→ Task brief
Your task is to write out the lines from the line containing "NymphoMind Instructions (940, 299)" through the last line of the material, exactly.

---- Records shown

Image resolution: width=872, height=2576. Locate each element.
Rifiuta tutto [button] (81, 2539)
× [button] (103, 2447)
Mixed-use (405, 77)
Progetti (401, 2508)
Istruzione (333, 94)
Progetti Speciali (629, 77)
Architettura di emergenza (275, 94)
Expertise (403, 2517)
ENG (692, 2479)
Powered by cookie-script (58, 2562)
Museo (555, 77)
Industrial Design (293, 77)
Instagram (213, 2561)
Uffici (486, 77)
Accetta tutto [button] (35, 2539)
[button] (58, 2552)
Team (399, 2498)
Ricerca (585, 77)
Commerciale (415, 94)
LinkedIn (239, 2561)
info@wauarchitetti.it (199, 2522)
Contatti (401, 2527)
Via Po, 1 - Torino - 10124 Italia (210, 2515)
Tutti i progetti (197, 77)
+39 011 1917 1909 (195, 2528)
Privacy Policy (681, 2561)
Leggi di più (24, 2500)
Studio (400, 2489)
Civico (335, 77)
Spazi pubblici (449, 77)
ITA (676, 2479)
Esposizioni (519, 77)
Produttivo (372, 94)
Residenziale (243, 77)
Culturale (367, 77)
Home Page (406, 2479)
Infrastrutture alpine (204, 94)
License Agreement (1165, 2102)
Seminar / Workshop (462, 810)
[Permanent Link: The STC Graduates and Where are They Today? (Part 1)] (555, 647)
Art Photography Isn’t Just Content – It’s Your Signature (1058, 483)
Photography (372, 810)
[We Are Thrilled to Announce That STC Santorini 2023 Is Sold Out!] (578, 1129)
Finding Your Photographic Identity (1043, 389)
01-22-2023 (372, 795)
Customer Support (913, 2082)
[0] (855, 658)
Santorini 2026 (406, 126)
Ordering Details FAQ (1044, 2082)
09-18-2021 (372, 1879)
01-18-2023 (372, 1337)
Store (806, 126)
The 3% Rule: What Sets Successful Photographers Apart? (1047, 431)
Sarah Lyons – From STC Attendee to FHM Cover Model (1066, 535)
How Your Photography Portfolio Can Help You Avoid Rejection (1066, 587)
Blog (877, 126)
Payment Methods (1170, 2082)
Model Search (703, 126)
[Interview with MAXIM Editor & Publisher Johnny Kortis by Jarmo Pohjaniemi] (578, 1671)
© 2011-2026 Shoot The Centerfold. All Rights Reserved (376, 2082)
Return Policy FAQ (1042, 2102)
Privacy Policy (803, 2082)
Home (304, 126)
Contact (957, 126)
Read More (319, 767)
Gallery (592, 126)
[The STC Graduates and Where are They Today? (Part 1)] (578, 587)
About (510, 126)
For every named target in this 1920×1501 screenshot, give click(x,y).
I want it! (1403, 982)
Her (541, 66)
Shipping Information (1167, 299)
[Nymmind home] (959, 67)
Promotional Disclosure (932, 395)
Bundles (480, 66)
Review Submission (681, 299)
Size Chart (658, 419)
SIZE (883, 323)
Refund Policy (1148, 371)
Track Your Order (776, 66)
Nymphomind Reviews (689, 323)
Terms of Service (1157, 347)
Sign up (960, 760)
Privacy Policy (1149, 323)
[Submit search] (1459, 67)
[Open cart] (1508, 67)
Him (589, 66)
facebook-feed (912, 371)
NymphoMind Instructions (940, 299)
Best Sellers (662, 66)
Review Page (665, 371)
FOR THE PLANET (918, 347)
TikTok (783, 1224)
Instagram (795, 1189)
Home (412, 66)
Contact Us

--------

→ Completed task
NymphoMind Instructions (940, 299)
Best Sellers (662, 66)
Review Page (665, 371)
FOR THE PLANET (918, 347)
TikTok (783, 1224)
Instagram (795, 1189)
Home (412, 66)
Contact Us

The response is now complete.